Consumer discretionary lays claim to the second-worst outlook among sectors. Wall Street expects 1% growth for the space, but if you pull Ford ( F), General Motors ( GM), Delphi ( DPH) and four other auto-parts makers out of the mix, the sector would be headed for an estimated 16% increase. High gas prices have made product decisions by Detroit's automakers look ridiculous, but signs are emerging that retailers are starting to feel the squeeze as well. With the S&P Retail Index down 5% in September, the sector has been hit by disappointing preannouncements from the likes of Wal-Mart ( WMT), Dick's Sporting Goods ( DKS), Family Dollar Stores ( FDO), CVS ( CVS), Ross Stores ( ROST), Limited Brands ( LTD), Hot Topic ( HOTT), Aeropostale ( ARO), Pier 1 Imports ( PIR), American Eagle Outfitters ( AEOS) and Yum! Brands ( YUM). Meanwhile, Thomson First Call has tallied a list of 19 companies that have warned of disappointments and pinned the blame on a rowdy hurricane season.

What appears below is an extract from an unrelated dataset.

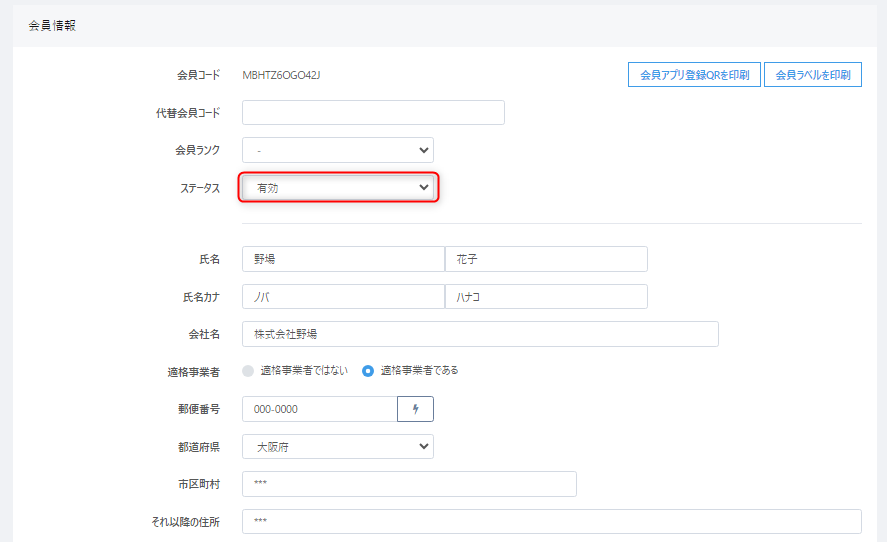
Task: Focus the 郵便番号 input field
Action: tap(320, 409)
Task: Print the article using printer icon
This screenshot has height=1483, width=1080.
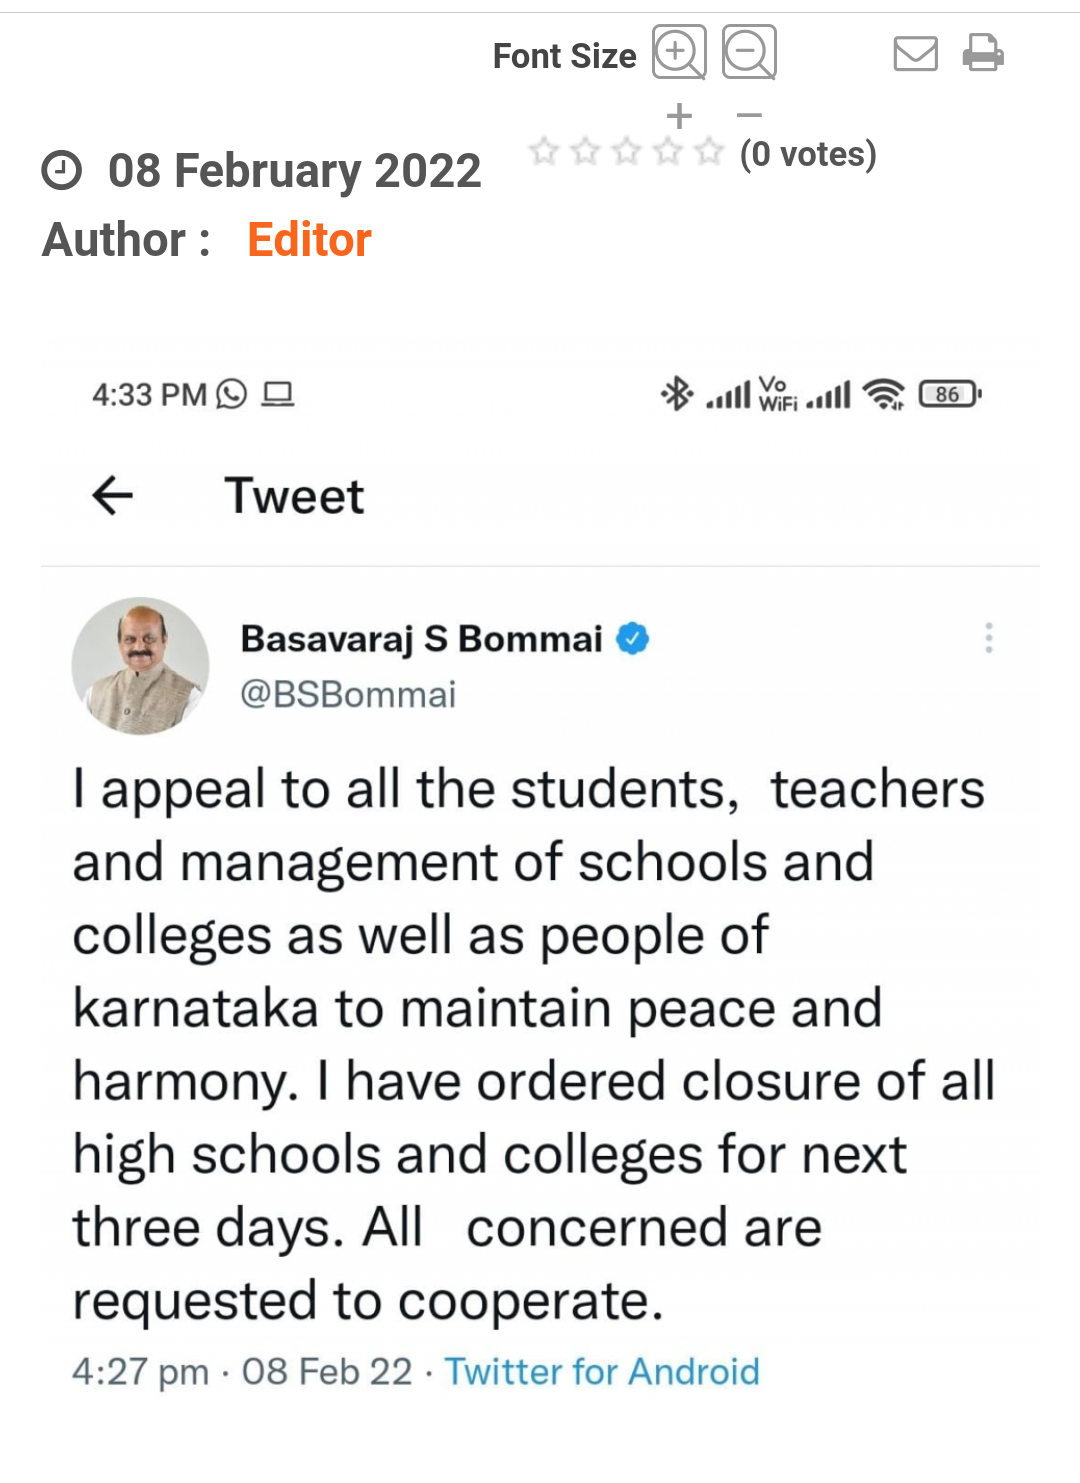Action: 983,53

The list includes Yellow Roadway ( YELL), Knight-Ridder ( KRI) and Estee Lauder ( EL). "This seems like a light number considering all the retailers and restaurants and other companies that do business along the Gulf Coast," Butters says. "In the next two weeks, we'll probably get quite a bit more commentary on the impacts of the hurricanes than we've got so far. We'll probably see more companies lowering expectations." On a brighter note, analysts predict the financial sector will be the second-strongest grower behind energy, thanks largely to promising results logged by brokerages, including Lehman Brothers ( LEH). The sector is expected to show 20% growth, but that pace would mark a sizable reduction from 25%, where estimates stood at the start of the quarter. The downside is largely attributable to pullbacks in estimates for insurance companies, like HCC ( HCC), who are expected to take hefty charges related to hurricane damage. All things considered, Gheit advises investors to stick with energy. "We remain bullish on energy stocks, especially domestic natural gas producers and in particular those with an onshore focus," Gheit says. "They are not as affected by the hurricanes."